Informant Claude Hermant implicates French state in Charlie Hebdo attacks
By
Anthony Torres
22 May 2017
Claude Hermant, a police informant arrested in the case of the January 7, 2015 attack on Charlie Hebdo in Paris, has implicated the French state in the preparation of the attack. Hermant, who allegedly sold weapons used by Amédy Coulibaly and the Kouachi brothers to commit the attacks, is reportedly charging that three gendarme military policemen and two customs officials, as well as organized crime circles, were involved.
The case shatters the official narrative, according to which terror attacks in France, Belgium, and Germany since 2015 have been the work of isolated Islamists.

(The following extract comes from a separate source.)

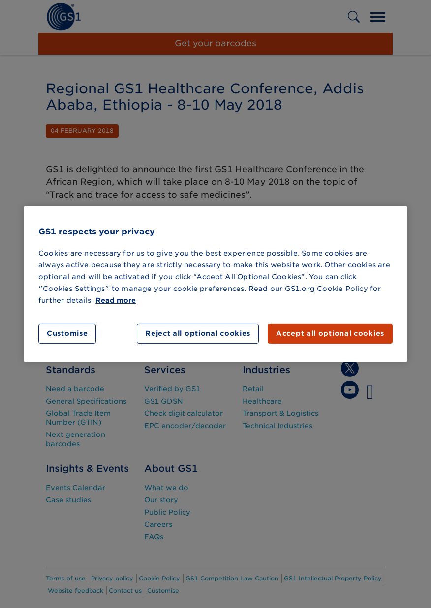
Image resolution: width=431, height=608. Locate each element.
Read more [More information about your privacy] (115, 300)
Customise (67, 333)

Hermant’s lawyer, Maxime Moulin, does not dispute the fact that weapons that passed through the hands of his client, who was acting for the customs’ intelligence agency until 2013 and then worked for the gendarmerie, reached Coulibaly. The media and established political parties covered up this fact, together with Hermant’s arrest after the attacks due to his relations with Coulibaly. The interior minister in 2015, Bernard Cazeneuve, even invoked the states secrets privilege in regard to investigations of the relations between Hermant and the Islamists.

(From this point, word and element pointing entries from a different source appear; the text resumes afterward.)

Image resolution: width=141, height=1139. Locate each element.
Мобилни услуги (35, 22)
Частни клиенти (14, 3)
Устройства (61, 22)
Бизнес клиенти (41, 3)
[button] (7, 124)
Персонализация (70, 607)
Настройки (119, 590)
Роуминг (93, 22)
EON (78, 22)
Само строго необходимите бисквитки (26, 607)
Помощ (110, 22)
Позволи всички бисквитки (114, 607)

Moulin filed a suit with the state prosecutor’s office in Lille on May 2, accusing the interior minister of endangering his client’s life. He stated, “We are demanding the lifting of the states secrets privilege. Things are being hidden, this was the solution that we found to obtain the truth. … We want to have access to this information. We are officially asking that the Interior Ministry lift the states secrets privilege on all contact reports [between the gendarmerie and Claude Hermant]. We want to know what reports were…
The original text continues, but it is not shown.